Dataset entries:
+++++

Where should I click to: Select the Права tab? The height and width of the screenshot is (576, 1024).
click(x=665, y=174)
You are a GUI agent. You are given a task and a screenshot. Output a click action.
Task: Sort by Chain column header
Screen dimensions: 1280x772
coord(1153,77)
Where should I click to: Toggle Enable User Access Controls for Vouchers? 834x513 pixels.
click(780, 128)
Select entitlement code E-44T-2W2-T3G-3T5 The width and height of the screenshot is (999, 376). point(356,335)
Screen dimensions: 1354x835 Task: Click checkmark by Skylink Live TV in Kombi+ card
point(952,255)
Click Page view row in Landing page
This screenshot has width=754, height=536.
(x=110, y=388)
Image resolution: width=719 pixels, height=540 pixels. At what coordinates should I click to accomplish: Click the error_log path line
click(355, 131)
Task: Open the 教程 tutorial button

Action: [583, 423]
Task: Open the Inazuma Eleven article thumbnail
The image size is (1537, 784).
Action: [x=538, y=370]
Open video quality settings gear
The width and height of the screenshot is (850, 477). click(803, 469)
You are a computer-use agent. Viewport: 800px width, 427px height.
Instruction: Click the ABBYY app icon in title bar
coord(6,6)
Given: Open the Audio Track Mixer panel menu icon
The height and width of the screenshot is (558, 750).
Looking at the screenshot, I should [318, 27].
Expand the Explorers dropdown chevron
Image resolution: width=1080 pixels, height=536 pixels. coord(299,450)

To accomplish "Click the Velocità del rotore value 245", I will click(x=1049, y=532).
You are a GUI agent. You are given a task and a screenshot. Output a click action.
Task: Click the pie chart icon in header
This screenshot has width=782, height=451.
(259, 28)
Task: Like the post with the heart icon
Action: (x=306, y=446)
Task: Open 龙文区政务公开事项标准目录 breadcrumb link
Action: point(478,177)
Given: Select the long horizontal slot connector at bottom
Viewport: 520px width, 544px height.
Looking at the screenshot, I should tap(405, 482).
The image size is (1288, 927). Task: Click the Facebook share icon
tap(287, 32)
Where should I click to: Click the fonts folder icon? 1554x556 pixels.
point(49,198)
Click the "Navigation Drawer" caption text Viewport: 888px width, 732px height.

+++++

▶ DESCRIPTION OF THE TASK
Every entry should be reproduced word for word.

▶ YOUR SOLUTION
Where should I click to: Select the Права tab? The height and width of the screenshot is (576, 1024).
click(x=665, y=174)
You are a GUI agent. You are given a task and a screenshot. Output a click action.
Task: Sort by Chain column header
Screen dimensions: 1280x772
coord(1153,77)
Where should I click to: Toggle Enable User Access Controls for Vouchers? 834x513 pixels.
click(780, 128)
Select entitlement code E-44T-2W2-T3G-3T5 The width and height of the screenshot is (999, 376). point(356,335)
Screen dimensions: 1354x835 Task: Click checkmark by Skylink Live TV in Kombi+ card
point(952,255)
Click Page view row in Landing page
This screenshot has width=754, height=536.
(x=110, y=388)
Image resolution: width=719 pixels, height=540 pixels. At what coordinates should I click to accomplish: Click the error_log path line
click(355, 131)
Task: Open the 教程 tutorial button

Action: [583, 423]
Task: Open the Inazuma Eleven article thumbnail
The image size is (1537, 784).
Action: [x=538, y=370]
Open video quality settings gear
The width and height of the screenshot is (850, 477). click(803, 469)
You are a computer-use agent. Viewport: 800px width, 427px height.
Instruction: Click the ABBYY app icon in title bar
coord(6,6)
Given: Open the Audio Track Mixer panel menu icon
The height and width of the screenshot is (558, 750).
Looking at the screenshot, I should [318, 27].
Expand the Explorers dropdown chevron
Image resolution: width=1080 pixels, height=536 pixels. coord(299,450)

To accomplish "Click the Velocità del rotore value 245", I will click(x=1049, y=532).
You are a GUI agent. You are given a task and a screenshot. Output a click action.
Task: Click the pie chart icon in header
This screenshot has width=782, height=451.
(259, 28)
Task: Like the post with the heart icon
Action: (x=306, y=446)
Task: Open 龙文区政务公开事项标准目录 breadcrumb link
Action: point(478,177)
Given: Select the long horizontal slot connector at bottom
Viewport: 520px width, 544px height.
Looking at the screenshot, I should tap(405, 482).
The image size is (1288, 927). Task: Click the Facebook share icon
tap(287, 32)
Where should I click to: Click the fonts folder icon? 1554x556 pixels.
point(49,198)
Click the "Navigation Drawer" caption text Viewport: 888px width, 732px height.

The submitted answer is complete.